Would you tally how many lines in the records include the word "computer"? Reply with the number only.

+ + + +

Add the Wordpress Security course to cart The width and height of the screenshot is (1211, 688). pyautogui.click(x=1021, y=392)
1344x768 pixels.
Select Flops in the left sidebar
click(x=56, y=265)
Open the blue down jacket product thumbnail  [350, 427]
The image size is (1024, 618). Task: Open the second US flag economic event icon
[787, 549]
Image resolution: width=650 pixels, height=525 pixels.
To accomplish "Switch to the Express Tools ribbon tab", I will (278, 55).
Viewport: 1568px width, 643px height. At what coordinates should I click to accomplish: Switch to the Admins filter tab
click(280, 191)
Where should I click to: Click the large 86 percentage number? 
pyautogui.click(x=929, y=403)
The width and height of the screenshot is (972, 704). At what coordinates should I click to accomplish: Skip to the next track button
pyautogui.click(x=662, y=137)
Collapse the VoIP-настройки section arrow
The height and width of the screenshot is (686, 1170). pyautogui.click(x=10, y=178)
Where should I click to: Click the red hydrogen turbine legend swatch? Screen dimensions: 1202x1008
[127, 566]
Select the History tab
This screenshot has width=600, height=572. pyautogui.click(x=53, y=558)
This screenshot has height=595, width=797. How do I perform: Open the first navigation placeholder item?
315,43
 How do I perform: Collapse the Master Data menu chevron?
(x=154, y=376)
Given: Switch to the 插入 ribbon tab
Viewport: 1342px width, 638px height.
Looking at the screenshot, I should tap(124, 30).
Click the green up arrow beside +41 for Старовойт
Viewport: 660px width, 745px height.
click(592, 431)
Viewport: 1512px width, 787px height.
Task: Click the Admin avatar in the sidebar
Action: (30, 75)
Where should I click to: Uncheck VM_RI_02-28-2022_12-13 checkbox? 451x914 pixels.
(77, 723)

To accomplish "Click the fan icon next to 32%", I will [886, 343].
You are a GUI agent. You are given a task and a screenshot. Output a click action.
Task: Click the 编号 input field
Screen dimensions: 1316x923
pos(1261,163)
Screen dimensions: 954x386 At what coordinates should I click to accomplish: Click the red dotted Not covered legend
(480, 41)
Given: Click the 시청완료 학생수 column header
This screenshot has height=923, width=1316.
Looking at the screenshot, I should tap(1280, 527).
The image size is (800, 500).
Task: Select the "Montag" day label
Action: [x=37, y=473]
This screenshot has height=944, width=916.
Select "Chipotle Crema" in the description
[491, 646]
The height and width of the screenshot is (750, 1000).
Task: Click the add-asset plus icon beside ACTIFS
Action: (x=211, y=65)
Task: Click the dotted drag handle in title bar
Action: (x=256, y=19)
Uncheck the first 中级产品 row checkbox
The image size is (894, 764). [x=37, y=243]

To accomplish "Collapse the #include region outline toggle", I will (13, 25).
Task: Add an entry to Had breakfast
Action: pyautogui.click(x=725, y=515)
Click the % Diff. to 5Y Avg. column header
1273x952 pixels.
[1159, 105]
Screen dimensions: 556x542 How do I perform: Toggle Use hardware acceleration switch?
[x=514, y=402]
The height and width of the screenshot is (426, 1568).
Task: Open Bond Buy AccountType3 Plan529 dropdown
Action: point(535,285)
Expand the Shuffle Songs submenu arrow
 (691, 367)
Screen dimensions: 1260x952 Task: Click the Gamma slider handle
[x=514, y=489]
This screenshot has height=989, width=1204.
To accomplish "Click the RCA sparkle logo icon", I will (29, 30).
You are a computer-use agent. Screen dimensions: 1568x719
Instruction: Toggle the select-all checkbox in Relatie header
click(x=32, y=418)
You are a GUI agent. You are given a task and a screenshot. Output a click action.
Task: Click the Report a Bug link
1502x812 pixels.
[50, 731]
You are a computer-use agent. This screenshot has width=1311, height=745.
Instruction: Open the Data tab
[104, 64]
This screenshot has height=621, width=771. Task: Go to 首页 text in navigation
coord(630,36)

+ + + +

### The answer
2